Para implantar rede de água no Capão Seco, Sanesul cobra energia e mudança na lei para estender concessão

Em 2016 um grupo de famílias entrou na área que foi dividida em 602 lotes, dando origem ao núcleo onde hoje já estão morando 191 famílias.

Para implantar rede de água no Capão Seco, Sanesul cobra energia e mudança na lei para estender concessão - Foto: Arquivo/Região News

A implantação de um sistema de abastecimento de água no Capão Seco está na dependência da Energisa implantar a rede energia elétrica e da Prefeitura incorporar ao distrito, criado por uma lei estadual da década de 50, a agrovila Cidade Viva prevista no projeto do Assentamento Eldorado para ser o núcleo urbano.

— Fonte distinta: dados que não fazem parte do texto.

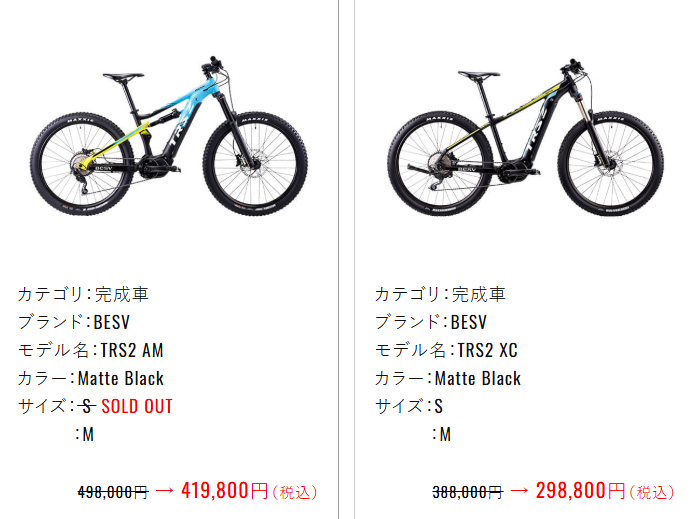Click Matte Black color for TRS2 XC
The height and width of the screenshot is (519, 691).
(477, 378)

Segundo o vereador Edno Ribas, que há pelo menos 3 anos tem se empenhado para viabilizar a rede de água no Capão Seco, a Prefeitura terá de ampliar o perímetro do distrito incorporando a agrovila os 40 hectares que o Incra, quando transformou em assentamento a antiga Fazenda Eldorado, reservou para ser o núcleo urbano.

 

Em 2016 um grupo de famílias entrou na área que foi dividida em 602 lotes, dando origem ao núcleo onde hoje já estão morando 191 famílias, que construíram casas, muitas delas se dedicam a atividade comercial.

Essa mudança na lei vai incorporar a agrovila a área de concessão da Sanesul que assim poderá implantar o sistema de abastecimento, instalar a rede de distribuição e cobrar dos usuários. Atualmente o núcleo já tem 191 casas construídas e ocupadas; 275 em construção e 136 lotes sem edificação. Conforme levantamento, foram perfurados 12 poços caseiros, cinco semi artesianos e 26 moradores disseram que emprestam água do vizinho.

A implantação da rede de energia se arrasta desde agosto do ano passado, quando a Justiça deu uma liminar dando um prazo de 90 dias para a Energisa rebaixar a rede de alta tensão. A Prefeitura só em dezembro passado abriu as ruas, ainda não promoveu a renovação de 20 lotes que ficam na faixa de domínio da MS-258 que está sendo pavimentada pelo Governo do Estado.